**What to work on**
Restate the entries word for word, leaving nothing out.

**Collected data**
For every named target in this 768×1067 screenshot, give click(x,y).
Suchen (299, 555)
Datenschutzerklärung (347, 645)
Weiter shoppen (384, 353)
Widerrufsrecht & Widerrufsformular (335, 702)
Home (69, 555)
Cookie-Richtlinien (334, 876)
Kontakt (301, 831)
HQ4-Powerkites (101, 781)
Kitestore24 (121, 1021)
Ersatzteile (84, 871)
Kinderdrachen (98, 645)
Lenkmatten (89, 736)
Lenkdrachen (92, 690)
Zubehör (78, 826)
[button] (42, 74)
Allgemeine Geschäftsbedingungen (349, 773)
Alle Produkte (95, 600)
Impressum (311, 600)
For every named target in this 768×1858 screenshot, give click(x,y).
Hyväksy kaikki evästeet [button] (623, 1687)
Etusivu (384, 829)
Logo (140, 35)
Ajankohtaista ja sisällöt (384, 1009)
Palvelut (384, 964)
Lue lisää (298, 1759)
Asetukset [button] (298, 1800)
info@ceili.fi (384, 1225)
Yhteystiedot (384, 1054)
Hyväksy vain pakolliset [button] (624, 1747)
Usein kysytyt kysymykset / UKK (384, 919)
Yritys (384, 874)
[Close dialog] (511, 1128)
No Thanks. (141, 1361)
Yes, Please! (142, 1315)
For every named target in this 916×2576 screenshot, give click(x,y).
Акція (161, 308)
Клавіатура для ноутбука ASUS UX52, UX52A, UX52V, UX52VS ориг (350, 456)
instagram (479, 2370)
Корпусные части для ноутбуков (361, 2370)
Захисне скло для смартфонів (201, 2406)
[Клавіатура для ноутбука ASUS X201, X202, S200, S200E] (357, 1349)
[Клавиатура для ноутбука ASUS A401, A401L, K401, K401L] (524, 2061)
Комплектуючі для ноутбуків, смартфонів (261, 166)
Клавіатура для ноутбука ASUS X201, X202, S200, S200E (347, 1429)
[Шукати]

**Task solution**
For every named target in this 768×1067 screenshot, give click(x,y).
Suchen (299, 555)
Datenschutzerklärung (347, 645)
Weiter shoppen (384, 353)
Widerrufsrecht & Widerrufsformular (335, 702)
Home (69, 555)
Cookie-Richtlinien (334, 876)
Kontakt (301, 831)
HQ4-Powerkites (101, 781)
Kitestore24 (121, 1021)
Ersatzteile (84, 871)
Kinderdrachen (98, 645)
Lenkmatten (89, 736)
Lenkdrachen (92, 690)
Zubehör (78, 826)
[button] (42, 74)
Allgemeine Geschäftsbedingungen (349, 773)
Alle Produkte (95, 600)
Impressum (311, 600)
For every named target in this 768×1858 screenshot, give click(x,y).
Hyväksy kaikki evästeet [button] (623, 1687)
Etusivu (384, 829)
Logo (140, 35)
Ajankohtaista ja sisällöt (384, 1009)
Palvelut (384, 964)
Lue lisää (298, 1759)
Asetukset [button] (298, 1800)
info@ceili.fi (384, 1225)
Yhteystiedot (384, 1054)
Hyväksy vain pakolliset [button] (624, 1747)
Usein kysytyt kysymykset / UKK (384, 919)
Yritys (384, 874)
[Close dialog] (511, 1128)
No Thanks. (141, 1361)
Yes, Please! (142, 1315)
For every named target in this 916×2576 screenshot, give click(x,y).
Акція (161, 308)
Клавіатура для ноутбука ASUS UX52, UX52A, UX52V, UX52VS ориг (350, 456)
instagram (479, 2370)
Корпусные части для ноутбуков (361, 2370)
Захисне скло для смартфонів (201, 2406)
[Клавіатура для ноутбука ASUS X201, X202, S200, S200E] (357, 1349)
[Клавиатура для ноутбука ASUS A401, A401L, K401, K401L] (524, 2061)
Комплектуючі для ноутбуків, смартфонів (261, 166)
Клавіатура для ноутбука ASUS X201, X202, S200, S200E (347, 1429)
[Шукати]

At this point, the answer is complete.